Auditor General Jack Wagner suggested a moratorium on creation of charter and cyber charter schools until the state fixes a funding formula that causes school districts to pay widely varying rates for children attending such schools. The formula is based on costs of education at school districts, not the actual costs to operate the charter or cyber schools, which tend to be less, Wagner said.
Gov. Ed Rendell will review the report but had no plan to issue a moratorium, spokesman Gary Tuma said.
Nick Trombetta, CEO of PA Cyber, the largest cyber charter school in the state with nearly 10,000 students, rebutted the premise that online schools don’t have the same costs as brick-and-mortar schools.
The Midland-based school has 18 buildings, teachers with health care benefits, and increased educational costs, just like other schools, he said. PA Cyber borrowed $21 million to operate this year, he said.
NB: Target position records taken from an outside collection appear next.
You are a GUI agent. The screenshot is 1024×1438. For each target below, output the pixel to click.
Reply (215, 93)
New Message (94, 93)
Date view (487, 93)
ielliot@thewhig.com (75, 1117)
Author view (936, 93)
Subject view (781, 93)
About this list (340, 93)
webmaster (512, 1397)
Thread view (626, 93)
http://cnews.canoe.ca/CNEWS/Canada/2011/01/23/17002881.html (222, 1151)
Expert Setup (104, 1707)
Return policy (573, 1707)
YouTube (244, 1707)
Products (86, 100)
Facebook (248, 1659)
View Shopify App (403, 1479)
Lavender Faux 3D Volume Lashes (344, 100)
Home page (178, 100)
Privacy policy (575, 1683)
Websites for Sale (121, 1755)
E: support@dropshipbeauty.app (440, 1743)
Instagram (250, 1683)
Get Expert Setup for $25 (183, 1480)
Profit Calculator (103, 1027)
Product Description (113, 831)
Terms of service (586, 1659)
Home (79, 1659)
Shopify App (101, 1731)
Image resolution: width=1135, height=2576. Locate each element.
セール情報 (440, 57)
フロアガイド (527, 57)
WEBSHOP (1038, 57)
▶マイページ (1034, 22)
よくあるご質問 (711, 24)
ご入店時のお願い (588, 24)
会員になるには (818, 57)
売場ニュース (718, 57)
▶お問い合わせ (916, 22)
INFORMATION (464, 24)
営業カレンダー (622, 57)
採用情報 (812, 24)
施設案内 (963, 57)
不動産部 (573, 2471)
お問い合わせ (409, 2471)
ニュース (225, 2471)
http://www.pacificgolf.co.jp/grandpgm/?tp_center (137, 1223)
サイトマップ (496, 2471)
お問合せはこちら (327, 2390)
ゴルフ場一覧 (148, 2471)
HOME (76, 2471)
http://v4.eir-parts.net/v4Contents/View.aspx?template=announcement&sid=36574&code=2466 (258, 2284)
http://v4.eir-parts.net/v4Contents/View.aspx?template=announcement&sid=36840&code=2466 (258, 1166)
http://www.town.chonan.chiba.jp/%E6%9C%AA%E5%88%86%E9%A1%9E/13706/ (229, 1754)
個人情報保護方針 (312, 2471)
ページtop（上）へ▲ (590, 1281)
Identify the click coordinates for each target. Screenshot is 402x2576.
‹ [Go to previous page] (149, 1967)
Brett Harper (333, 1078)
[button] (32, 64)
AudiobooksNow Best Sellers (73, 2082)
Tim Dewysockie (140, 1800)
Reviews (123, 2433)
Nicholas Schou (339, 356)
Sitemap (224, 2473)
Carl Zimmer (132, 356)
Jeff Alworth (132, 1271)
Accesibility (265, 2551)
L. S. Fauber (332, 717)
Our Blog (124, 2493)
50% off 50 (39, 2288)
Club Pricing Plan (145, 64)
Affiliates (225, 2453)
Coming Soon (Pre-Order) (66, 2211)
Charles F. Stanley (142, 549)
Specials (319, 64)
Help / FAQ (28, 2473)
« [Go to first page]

"The moratorium would have no effect on us, but it would have an effect on what charters are for: to bring competition," he said. "Competition is what makes us better."
Jeremy Resnick, executive director and founder of South Side-based Propel Schools, said charter schools are "a great deal" for taxpayers.
"We are spending much less than school districts, and we’re delivering something better," he said. Propel recently received $3.4 million in federal grants to open five more schools in Allegheny County.
Propel spends about $12,500 per student, he said, compared with Pittsburgh Public Schools’ reported expenditure of about $20,000 per student.
"Charter schools are working and are educating children with success," Resnick said.
Matthew Brouillette, president of the Commonwealth Foundation, a policy group supportive of charter schools, said "parents are voting with their feet" in urban areas as they seek out charter schools. Thousands of students are on waiting lists, he said.
"The idea that we should have a moratorium on choices for parents? That’s ludicrous," Brouillette said.
A researcher with Brouillette’s organization fired off an e-mail to Wagner after he released the report, stating it was "hypocritical" for failing to point out the funding inequities described by Wagner are a result of differences in spending by school districts.
The funding formula for charters is the per-pupil spending by districts, excluding "fixed costs" and federal money, researcher Nate Benefield said.
Taxpayers spent $936 million on 116 charter and 11 cyber charter schools in Pennsylvania that enrolled 74,034 students in 2008-09, the report said.
States reimburse school districts on average about $3,122 per pupil for students who leave to go to charter and cyber schools, the report said. "That’s the real inequity: Public schools get money for children they don’t educate," Brouillette said.
Wagner said based on the state formula, 10 Allegheny County school districts pay different "tuition" rates to Propel Charter School in Homestead. Clairton, for example, was on the high end at $11,337 per student, compared with $7,201 for a student from East Allegheny.
Guy Ciarrocchi, executive director of the Pennsylvania Coalition of Public Charter Schools, said charter schools operate with about 70 cents of every dollar spent on students in district-run schools.